The present review identified several areas where further research is needed. Although only behaviour was examined in most of the studies, some also examined the participants’ emotional states (Chang et al. 2010) and the possible effect of the intervention on caregiver stress (Clark et al. 1998). Caregivers’ confidence level about caregiving should also be examined because the intervention outcome could be affected by their skill, expertise, or confidence. In addition, the working environment of caregivers and the living environment of residents have to be examined.
Inadequate staffing and workload would affect the stress level of caregivers and residential, environmental factors, such as noise levels and personal space issues, are also known to be contributing factors to resistance-to-care behaviours (Rasin & Barrick 2004, Kable et al. 2013).
This review identified several terms such as ‘agitation,’ ‘aggression,’ and ‘disruptive behaviours’ that are used to describe the resistance-to-care phenomena. A standardized terminology should be developed, because the use of a common terminology would help improve communication between researchers and caregivers and build solid and consistent nursing knowledge.
Although the identification of risk factors for resistance-to-care behaviours was beyond the scope of this review, several studies reported triggers of such behaviours, including water spray and caregivers’ impersonal attitudes (Rasin & Barrick 2004, Rader et al. 2006, Cohen-Mansfield & Parpura-Gill 2007). Therefore, a comprehensive approach is recommended when providing assisted bathing. This comprehensive approach should consider risk factors and effective interventions for managing resistance-to-care behaviours.
Regular and continuing education sessions should include training in the interventions that effectively reduce resistance-to-care behaviours during personal care. Moreover, caregivers should be aware of the inclusion criteria for each of the interventions because some are limited to residents with certain intact functions (e.g. cognitive or physical). For example, caregivers should ensure that residents with hearing difficulties are wearing their hearing aids before playing music.

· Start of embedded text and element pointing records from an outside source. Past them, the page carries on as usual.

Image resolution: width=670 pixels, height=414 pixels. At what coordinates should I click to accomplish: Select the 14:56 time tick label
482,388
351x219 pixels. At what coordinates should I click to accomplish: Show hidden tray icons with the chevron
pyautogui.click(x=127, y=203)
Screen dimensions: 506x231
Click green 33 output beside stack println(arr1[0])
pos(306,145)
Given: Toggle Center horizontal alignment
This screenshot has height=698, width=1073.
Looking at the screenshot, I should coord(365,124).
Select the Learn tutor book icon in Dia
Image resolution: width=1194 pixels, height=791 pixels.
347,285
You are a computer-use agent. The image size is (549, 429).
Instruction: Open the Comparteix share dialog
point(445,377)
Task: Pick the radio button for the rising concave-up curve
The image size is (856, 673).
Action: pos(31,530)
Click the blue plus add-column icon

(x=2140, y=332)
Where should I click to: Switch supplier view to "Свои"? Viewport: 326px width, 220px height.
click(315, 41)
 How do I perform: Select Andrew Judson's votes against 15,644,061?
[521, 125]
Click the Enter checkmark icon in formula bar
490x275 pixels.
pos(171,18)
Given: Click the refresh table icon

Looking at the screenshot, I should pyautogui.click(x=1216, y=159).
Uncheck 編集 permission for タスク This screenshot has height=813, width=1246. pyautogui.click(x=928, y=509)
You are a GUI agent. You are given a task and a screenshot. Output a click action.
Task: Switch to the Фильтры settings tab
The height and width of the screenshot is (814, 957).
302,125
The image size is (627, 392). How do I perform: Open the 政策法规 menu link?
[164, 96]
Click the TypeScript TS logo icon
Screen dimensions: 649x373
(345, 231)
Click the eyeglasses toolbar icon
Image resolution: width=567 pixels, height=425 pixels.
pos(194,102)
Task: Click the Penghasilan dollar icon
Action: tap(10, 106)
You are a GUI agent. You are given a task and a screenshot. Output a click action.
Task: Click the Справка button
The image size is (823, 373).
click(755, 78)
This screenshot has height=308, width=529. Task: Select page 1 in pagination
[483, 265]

Furthermore, Sloane et al. (2004) reported that average bathing time increased significantly as a result of person-centred showering. This finding is consistent with a study that reported that more time is needed for residents who have greater levels of cognitive impairment (Kobayashi & Yamamoto 2004). Employers should realize that the use of person-centred care will lead to more time being devoted to caring for residents with severe dementia. However, the reduction of resistance-to-care behaviour during care is expected to reduce staff stress and burnout. Institutional support for caregivers is necessary to enable the flexibility of time spent for assisted bathing.
We reviewed the effects of non-pharmacological interventions on the resistance-to-care behaviours of residents with dementia in a personal-care context. Interventions were mostly targeted for mealtime care, bathing and morning care. The level of recommendation for the non-pharmacological interventions for resistance-to-care behaviours is low because of problems in study design, measurement of resistance to care and the evaluation of interventions, regardless of the type of care. However, most of the studies showed significant reductions in resistant-to-care behaviours. Providing culturally sensitive, person-centred care on the basis of individual preferences and abilities is a basic principle for personal care considering the alternative of non-person-centred care. Future research needs to overcome the problem of the measurement and evaluation of the effects of non-pharmacological interventions during personal care.
This research received no specific grant from any funding agency in the public, commercial, or not-for-profit sectors.
No conflict of interest has been declared by the authors.